In other words: CQA is analogous to multiple responses in design of experiments (DOE), i.e., the signals that you’ll measure to tell you about your process or product. If you are using DOE to assess an assay, you might want the response to be within an appropriate range.
- Critical Process Parameter (CPP)
ICH definition: “A process parameter whose variability has an impact on a CQA and therefore should be monitored or controlled to ensure the process produces the desired quality”.
In other words: CPPs are equivalent to factors in DOE. For example, you explore the changes in temperature, pH, cooling time, reagents, buffers, and salt to understand which affect your CQAs (responses).
Worth noting: You can control CPPs. But there may be many more CPPs than you realize. Which means you’d need a systematic approach to identifying, evaluating and monitoring them. During QbD, you’d identify potentially high-risk parameters. You’d then design and conduct experiments, using DOE when appropriate, to see if the parameter is critical to meeting the QTPP. You can then develop a plan to monitor or control the critical parameter, perhaps using process analytical technology (PAT).
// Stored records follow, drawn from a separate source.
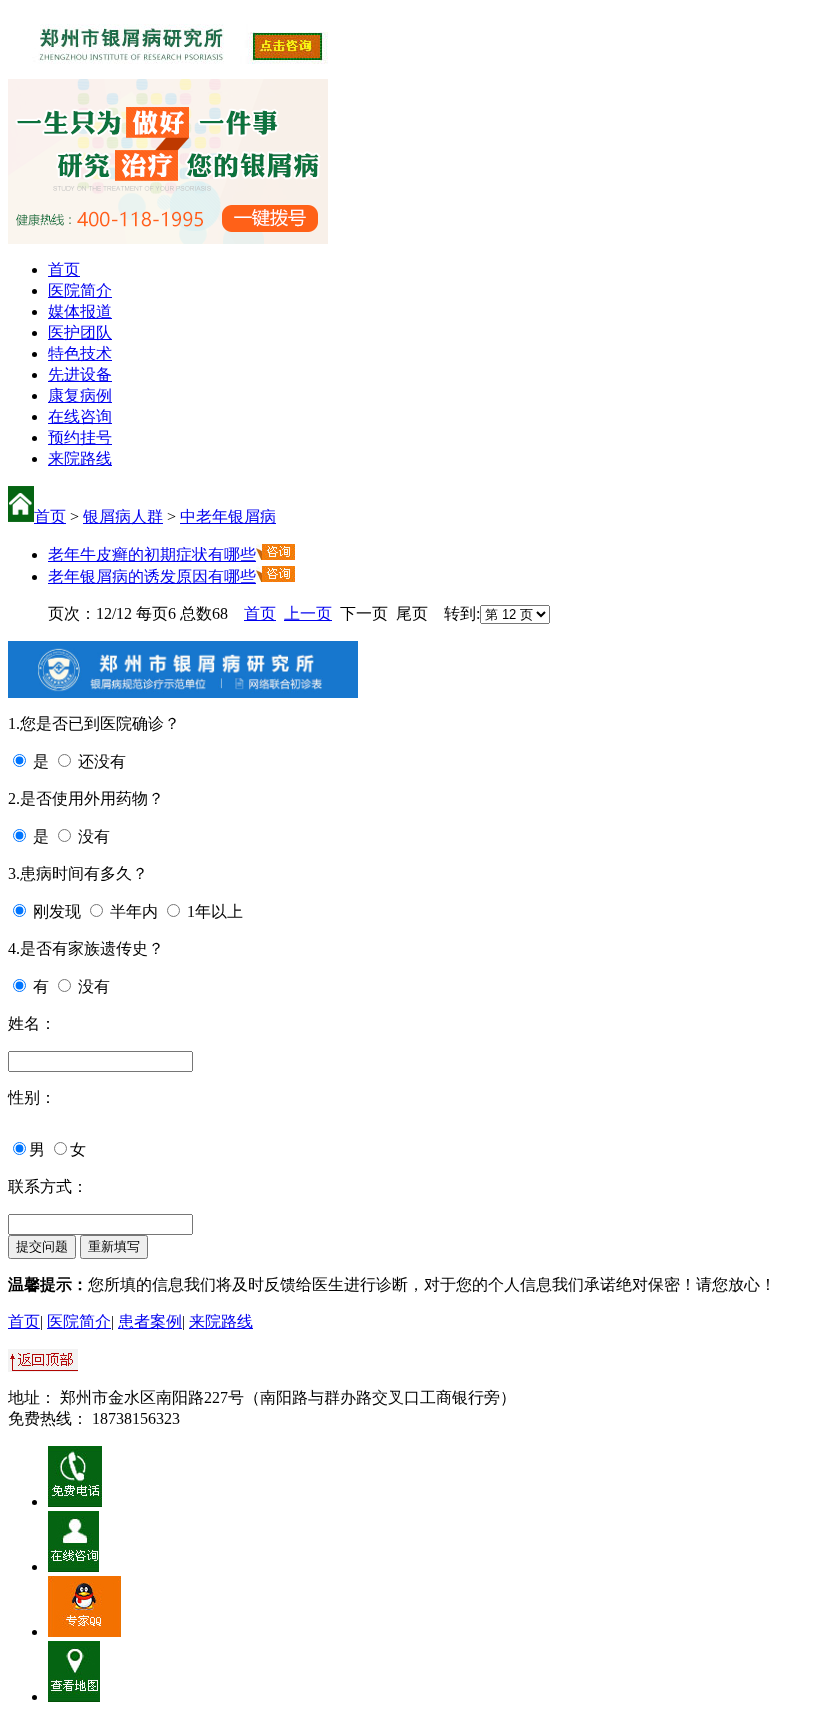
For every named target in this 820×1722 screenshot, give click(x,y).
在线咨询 (80, 416)
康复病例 (80, 395)
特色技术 (80, 353)
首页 (64, 269)
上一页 (308, 613)
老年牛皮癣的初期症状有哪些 (152, 554)
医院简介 (80, 290)
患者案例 (150, 1321)
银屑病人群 (123, 516)
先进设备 (80, 374)
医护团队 (80, 332)
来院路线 (80, 458)
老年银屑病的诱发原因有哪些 (152, 576)
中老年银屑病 (228, 516)
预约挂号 (80, 437)
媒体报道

This allows real-time monitoring of a previously defined CPP.
- Critical Material Attribute (CMA)
Definition: A raw material whose variability has an impact on a CQA – and should be monitored or controlled to ensure the process produces the desired quality.
In other words: Like CPPs, CMAs are also equivalent to factors in DOE. But CMAs, unlike CPPs, are outside of your control.
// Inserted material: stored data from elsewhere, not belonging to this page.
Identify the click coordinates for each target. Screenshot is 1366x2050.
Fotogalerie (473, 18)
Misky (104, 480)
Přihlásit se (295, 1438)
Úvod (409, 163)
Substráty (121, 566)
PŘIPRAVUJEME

For example: Some immunotherapy treatments, like chimeric antigen receptor (CAR) T-cell therapy, collect and use a patient’s lymphocytes to treat certain cancers. However, the quality of the source material (in this case, T cells) can vary widely between patients.
Why QbD is so important in experimentation
Regulatory authorities including the Food and Drug Administration (FDA) and the ICH do place quality at the heart of biological research.
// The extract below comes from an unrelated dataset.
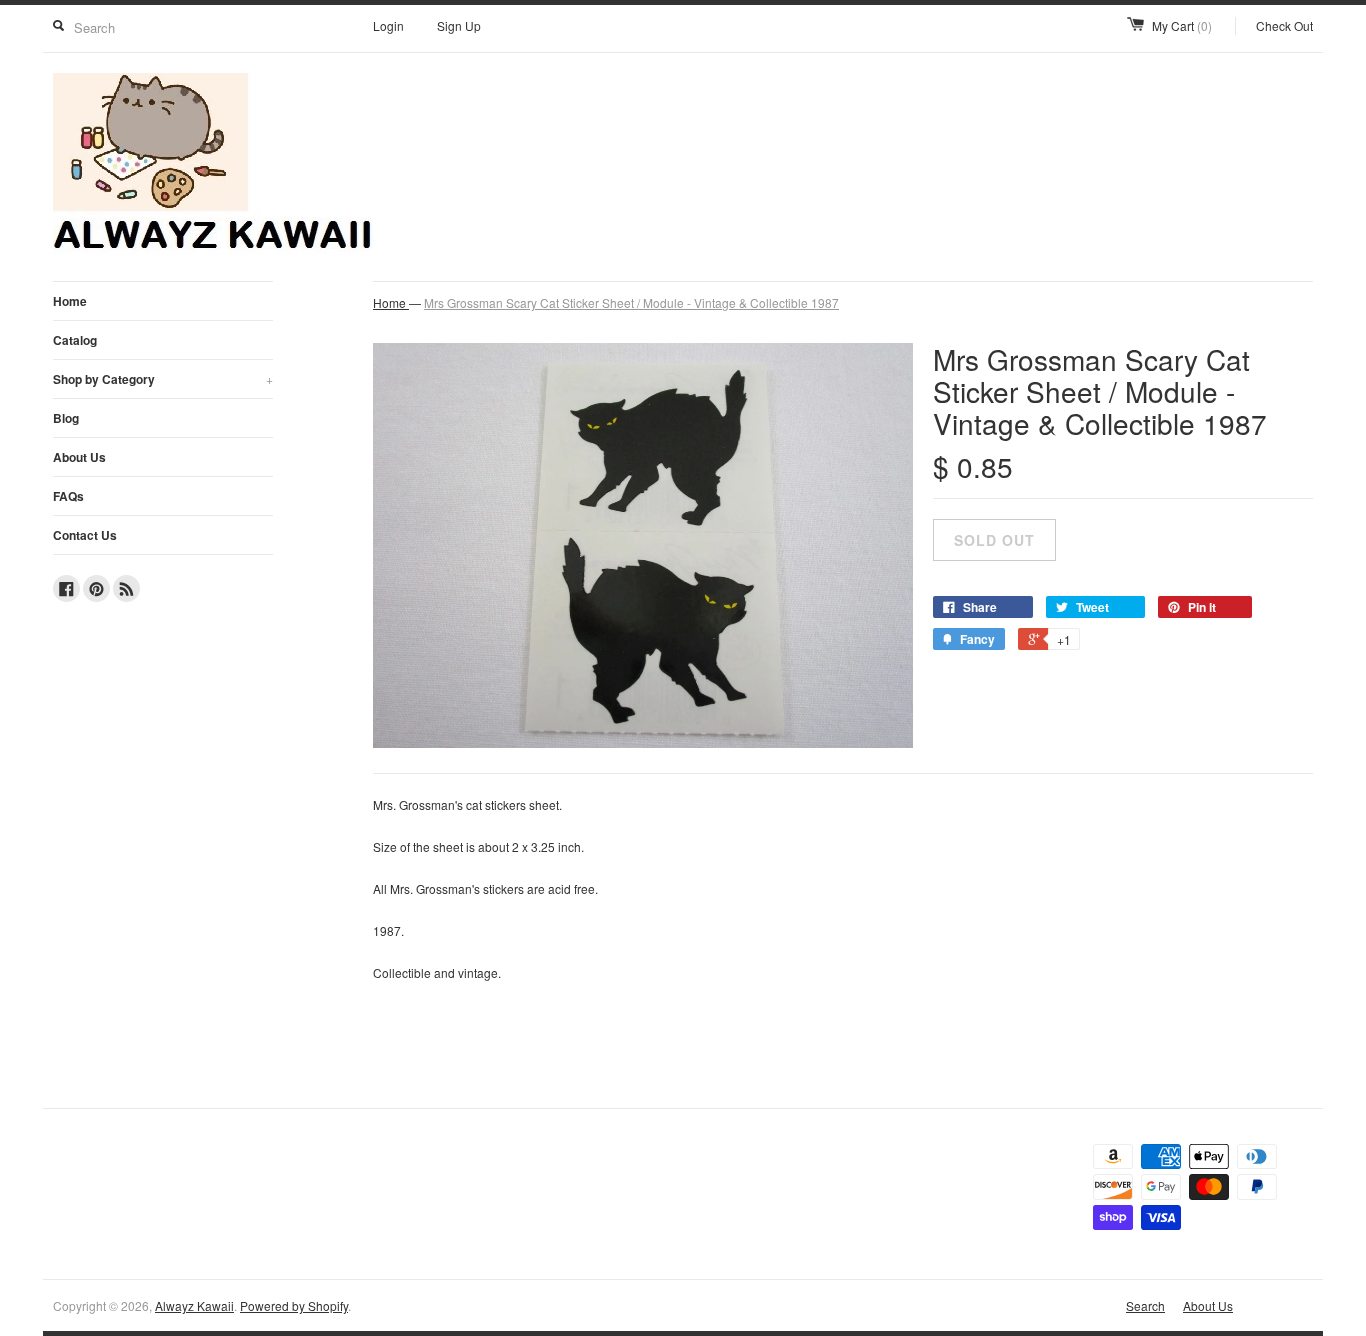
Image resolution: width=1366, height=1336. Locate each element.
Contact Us (85, 535)
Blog (66, 418)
But more importantly, by identifying the uncontrollable sources of variability, QbD helps reduce the risk that you will need to go back and redo your process, like during scale-up and manufacturing stages.
So even if the regulatory authorities aren’t peering over your shoulder, QbD helps you change how you approach your experiments for the better.
Let me break it down with a very simple, yet extremely powerful idea: Strip away the regulations and jargon, and imagine that assessing processes for your experiments is like searching for peaks in a mountain range.
You might want to find the highest peak you can – in other words, you want to maximize how much product your process can produce. But what you’re likely to find is that the highest peak is also very sharp and narrow. You can’t build anything on it – it’s impractical and unstable.
QbD is about changing your criteria. You’re not just looking for how productive your process is, but how stable it is. So instead of searching for the highest peak, you’re looking for a region of the range that’s almost as high, but also has a usably flat area. Now, you’re still very high up, but you can do something with your finding, which is likely to last a bit longer.
When to embed Quality by Design into your processes
QbD techniques are powerful tools for understanding and controlling your process, but to get the full benefit you need to account for the real-world variations your process will experience while you are developing it. Which means that you should start thinking about quality as early as possible in the process.
This ensures that from the first tentative steps into the experimental space, to when the first product leaves the laboratory (and beyond), QbD can equip you with the tools to deliver quality results.
The moral of the story? Don't leave quality 'til last
QbD isn’t something to do just because the regulatory authorities tell you to.
Embedding QbD early on can help avoid costly mistakes later in the developmental process. It can also inform ‘go/no go’ decisions, make research more efficient and reduce risks – and ultimately, make research less expensive.